Totally wrong. Take a sample out in 15 cycles. Take a sample in 30. Run a gel. Compare. Done. Most of the issues you think exist are because an RT pcr machine cannot distinguish between primer-dimer and pcr product. A gel can distinguish.
This argument is pointless as the assay relies on a dual-labelled probe. Look up how that works [1].
Anyway, an end-point PCR is not quantitative. You could do semi-quantitative on a gel, but it's a rubbish technique that was rightfully forgotten years ago, as it requires a lot of optimisation and has very little reproducibility.
You seem to miss the point entirely. The point is that the assay doesn't NEED or REQUIRE dual labelled probes at all. The only need for quantification at all is to avoid mistaking signal for spurious noise (e.g., primer dimer). The gel provides both semi-quantification and provides amplicon size, which massively increases specificity of an end-point version of the assay. It is perfectly adequate.
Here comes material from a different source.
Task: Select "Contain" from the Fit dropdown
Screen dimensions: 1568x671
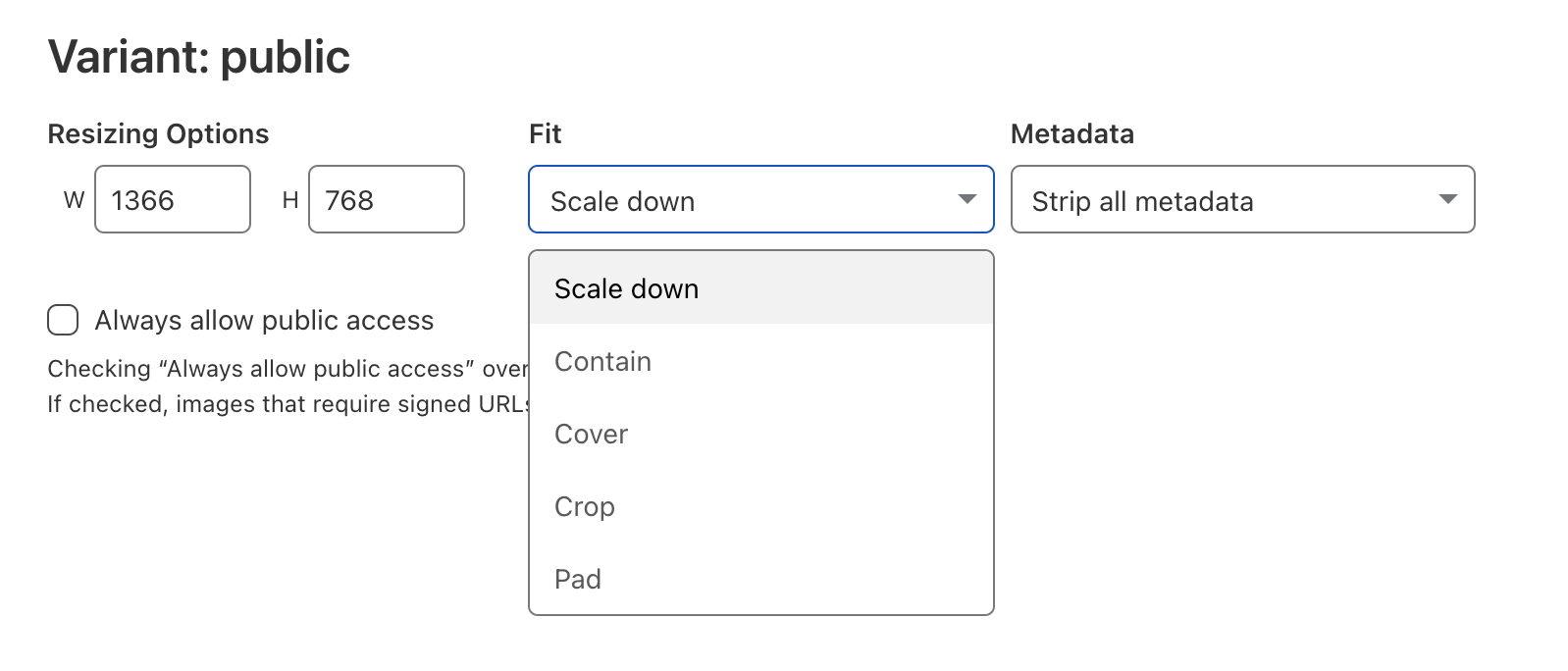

The larger point is that there are many ways the test could have been designed around any possible combination of supply roadblocks (no DNA extraction reagent, choose phenol/chloroform; no cotton swabs, use paper; I could go on and on), so there are no excuses as to the massive and unwarranted and fatal delay in rolling out comprehensive testing in the U.S. Sure some work arounds are less desirable, but the alternative we have chosen is to fail a number (~>5,000) of people who didn't have to die by letting this thing spread without adequate testing.